» **What the exercise asks**: Look in the material below for the line holding "Expand the Расширенные настройки section". Set it down exactly, with each later line up to and including the line holding "This screenshot has height=697, width=1237.".

» **Records to process**:
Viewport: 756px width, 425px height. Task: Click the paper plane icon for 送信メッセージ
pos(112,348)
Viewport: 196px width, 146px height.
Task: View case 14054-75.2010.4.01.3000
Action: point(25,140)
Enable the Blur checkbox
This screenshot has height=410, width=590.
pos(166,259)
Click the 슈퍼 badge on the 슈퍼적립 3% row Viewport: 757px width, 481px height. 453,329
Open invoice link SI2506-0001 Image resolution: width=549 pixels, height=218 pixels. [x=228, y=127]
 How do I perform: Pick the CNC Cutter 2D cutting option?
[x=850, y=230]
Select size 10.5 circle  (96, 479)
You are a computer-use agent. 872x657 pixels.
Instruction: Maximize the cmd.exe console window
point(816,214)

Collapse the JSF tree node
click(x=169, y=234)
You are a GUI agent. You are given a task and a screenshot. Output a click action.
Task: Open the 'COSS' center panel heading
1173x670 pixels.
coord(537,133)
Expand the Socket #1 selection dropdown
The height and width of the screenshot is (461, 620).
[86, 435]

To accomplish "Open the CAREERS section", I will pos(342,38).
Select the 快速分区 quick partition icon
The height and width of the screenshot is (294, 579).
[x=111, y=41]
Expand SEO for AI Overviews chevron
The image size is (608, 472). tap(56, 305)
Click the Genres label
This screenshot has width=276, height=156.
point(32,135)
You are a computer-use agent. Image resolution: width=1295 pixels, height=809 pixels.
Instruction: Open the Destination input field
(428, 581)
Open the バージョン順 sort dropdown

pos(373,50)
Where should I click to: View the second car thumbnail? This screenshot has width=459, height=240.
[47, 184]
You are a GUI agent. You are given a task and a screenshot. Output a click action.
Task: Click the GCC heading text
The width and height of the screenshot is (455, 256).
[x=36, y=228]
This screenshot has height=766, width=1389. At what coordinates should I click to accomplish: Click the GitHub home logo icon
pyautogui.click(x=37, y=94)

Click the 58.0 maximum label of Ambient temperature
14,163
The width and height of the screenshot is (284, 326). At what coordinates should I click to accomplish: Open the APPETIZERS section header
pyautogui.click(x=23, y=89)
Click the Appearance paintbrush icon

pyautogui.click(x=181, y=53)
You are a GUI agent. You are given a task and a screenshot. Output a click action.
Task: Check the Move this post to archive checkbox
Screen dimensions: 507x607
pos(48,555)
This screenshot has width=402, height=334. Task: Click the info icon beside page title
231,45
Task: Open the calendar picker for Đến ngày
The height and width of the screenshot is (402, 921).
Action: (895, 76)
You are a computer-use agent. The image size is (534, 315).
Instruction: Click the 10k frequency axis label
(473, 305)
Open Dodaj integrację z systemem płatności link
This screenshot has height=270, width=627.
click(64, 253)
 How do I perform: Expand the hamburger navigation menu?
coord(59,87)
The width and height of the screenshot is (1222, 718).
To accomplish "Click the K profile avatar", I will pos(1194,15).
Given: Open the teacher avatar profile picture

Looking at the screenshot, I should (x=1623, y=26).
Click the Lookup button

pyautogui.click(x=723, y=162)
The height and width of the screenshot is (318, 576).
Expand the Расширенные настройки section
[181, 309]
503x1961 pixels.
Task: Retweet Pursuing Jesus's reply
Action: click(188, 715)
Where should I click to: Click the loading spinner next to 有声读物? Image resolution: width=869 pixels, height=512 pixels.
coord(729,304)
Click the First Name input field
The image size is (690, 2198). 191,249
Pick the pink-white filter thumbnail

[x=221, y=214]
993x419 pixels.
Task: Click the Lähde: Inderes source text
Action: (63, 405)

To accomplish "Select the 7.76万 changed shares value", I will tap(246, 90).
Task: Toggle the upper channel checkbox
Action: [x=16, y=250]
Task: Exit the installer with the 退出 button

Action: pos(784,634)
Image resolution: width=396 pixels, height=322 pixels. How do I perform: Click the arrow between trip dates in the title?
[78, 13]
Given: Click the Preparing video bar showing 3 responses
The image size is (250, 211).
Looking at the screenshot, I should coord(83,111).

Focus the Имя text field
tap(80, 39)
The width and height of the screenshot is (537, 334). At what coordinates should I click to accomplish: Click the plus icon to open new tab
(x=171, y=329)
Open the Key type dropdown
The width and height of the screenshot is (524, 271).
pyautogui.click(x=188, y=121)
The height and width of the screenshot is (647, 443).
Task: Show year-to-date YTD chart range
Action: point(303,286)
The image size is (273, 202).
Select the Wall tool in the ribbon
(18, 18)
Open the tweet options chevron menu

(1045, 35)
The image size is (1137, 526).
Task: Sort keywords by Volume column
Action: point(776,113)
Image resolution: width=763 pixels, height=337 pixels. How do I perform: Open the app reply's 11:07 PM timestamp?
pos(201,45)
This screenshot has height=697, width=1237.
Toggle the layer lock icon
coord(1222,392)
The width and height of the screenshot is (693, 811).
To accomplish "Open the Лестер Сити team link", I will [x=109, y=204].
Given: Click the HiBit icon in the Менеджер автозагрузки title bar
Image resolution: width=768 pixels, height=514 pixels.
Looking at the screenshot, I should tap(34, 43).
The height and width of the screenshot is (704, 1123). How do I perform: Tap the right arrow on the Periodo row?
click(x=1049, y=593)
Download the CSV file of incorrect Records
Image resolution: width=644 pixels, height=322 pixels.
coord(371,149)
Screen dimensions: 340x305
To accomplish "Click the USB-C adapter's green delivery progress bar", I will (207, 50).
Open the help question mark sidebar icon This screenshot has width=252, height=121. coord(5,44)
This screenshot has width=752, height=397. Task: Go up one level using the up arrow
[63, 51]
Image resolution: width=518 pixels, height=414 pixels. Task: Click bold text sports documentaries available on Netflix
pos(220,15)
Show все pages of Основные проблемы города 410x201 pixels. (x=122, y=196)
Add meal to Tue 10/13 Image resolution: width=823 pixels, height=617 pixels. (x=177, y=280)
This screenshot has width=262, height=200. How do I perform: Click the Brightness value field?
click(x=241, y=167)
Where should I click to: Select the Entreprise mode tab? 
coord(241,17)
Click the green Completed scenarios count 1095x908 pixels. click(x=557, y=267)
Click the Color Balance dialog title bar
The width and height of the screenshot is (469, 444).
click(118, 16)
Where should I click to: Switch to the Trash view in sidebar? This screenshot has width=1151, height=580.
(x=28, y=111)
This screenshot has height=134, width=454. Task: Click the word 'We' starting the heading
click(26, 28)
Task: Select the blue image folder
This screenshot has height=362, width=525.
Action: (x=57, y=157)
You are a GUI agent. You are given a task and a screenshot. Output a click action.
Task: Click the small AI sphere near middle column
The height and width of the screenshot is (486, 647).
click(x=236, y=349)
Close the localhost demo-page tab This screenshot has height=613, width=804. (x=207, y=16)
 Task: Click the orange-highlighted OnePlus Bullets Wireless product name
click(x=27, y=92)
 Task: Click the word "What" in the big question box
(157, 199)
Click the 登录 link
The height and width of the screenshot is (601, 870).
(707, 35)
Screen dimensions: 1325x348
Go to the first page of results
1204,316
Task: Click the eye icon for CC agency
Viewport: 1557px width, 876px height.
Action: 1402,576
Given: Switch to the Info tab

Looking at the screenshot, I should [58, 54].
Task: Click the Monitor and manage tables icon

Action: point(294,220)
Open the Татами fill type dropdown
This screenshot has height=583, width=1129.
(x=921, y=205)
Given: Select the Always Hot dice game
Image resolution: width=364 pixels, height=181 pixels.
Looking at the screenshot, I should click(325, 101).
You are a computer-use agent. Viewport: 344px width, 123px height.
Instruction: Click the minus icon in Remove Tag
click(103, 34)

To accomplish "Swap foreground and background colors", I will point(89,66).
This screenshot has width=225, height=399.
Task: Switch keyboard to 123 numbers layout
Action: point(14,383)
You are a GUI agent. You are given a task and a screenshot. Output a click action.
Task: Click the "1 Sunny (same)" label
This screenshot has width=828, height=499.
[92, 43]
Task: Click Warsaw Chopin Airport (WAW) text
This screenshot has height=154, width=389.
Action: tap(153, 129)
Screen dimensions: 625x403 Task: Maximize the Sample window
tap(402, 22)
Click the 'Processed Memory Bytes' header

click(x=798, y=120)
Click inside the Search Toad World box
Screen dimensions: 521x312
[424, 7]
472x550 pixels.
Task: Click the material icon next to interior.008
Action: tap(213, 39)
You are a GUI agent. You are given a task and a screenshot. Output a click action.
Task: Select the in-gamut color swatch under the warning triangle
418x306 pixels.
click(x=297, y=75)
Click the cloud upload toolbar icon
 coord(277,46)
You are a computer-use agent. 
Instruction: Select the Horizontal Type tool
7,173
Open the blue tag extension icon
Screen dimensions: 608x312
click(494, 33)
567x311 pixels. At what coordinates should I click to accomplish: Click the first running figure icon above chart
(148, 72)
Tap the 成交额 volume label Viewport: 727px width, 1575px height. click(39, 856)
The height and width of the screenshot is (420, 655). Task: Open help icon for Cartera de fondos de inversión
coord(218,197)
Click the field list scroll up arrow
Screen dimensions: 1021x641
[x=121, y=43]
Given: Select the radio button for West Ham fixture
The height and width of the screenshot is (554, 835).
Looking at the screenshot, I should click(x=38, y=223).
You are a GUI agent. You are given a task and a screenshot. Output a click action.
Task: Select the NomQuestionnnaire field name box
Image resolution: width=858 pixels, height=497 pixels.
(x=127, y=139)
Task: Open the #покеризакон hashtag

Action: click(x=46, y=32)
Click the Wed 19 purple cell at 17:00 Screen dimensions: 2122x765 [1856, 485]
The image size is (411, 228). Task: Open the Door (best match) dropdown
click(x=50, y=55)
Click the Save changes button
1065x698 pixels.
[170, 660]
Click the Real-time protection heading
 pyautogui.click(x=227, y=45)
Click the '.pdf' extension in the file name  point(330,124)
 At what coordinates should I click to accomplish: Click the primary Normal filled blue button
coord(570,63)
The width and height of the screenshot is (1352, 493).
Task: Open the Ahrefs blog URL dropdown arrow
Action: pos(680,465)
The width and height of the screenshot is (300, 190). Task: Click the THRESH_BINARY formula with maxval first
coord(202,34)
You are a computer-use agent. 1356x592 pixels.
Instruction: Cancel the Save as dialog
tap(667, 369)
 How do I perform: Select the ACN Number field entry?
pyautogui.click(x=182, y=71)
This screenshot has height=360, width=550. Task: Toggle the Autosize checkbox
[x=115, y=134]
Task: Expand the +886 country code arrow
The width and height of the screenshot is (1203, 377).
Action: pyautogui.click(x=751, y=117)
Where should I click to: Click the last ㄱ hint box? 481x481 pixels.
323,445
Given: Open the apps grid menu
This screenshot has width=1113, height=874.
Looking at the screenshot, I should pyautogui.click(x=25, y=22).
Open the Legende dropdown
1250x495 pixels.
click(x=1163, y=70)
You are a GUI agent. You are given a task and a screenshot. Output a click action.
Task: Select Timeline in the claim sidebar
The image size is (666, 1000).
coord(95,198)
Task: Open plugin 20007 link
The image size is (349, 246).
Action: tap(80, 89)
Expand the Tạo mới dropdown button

» **Written response**:
Expand the Расширенные настройки section
[181, 309]
503x1961 pixels.
Task: Retweet Pursuing Jesus's reply
Action: click(188, 715)
Where should I click to: Click the loading spinner next to 有声读物? Image resolution: width=869 pixels, height=512 pixels.
coord(729,304)
Click the First Name input field
The image size is (690, 2198). 191,249
Pick the pink-white filter thumbnail

[x=221, y=214]
993x419 pixels.
Task: Click the Lähde: Inderes source text
Action: (63, 405)

To accomplish "Select the 7.76万 changed shares value", I will tap(246, 90).
Task: Toggle the upper channel checkbox
Action: [x=16, y=250]
Task: Exit the installer with the 退出 button

Action: pos(784,634)
Image resolution: width=396 pixels, height=322 pixels. How do I perform: Click the arrow between trip dates in the title?
[78, 13]
Given: Click the Preparing video bar showing 3 responses
The image size is (250, 211).
Looking at the screenshot, I should coord(83,111).

Focus the Имя text field
tap(80, 39)
The width and height of the screenshot is (537, 334). At what coordinates should I click to accomplish: Click the plus icon to open new tab
(x=171, y=329)
Open the Key type dropdown
The width and height of the screenshot is (524, 271).
pyautogui.click(x=188, y=121)
The height and width of the screenshot is (647, 443).
Task: Show year-to-date YTD chart range
Action: point(303,286)
The image size is (273, 202).
Select the Wall tool in the ribbon
(18, 18)
Open the tweet options chevron menu

(1045, 35)
The image size is (1137, 526).
Task: Sort keywords by Volume column
Action: point(776,113)
Image resolution: width=763 pixels, height=337 pixels. How do I perform: Open the app reply's 11:07 PM timestamp?
pos(201,45)
This screenshot has height=697, width=1237.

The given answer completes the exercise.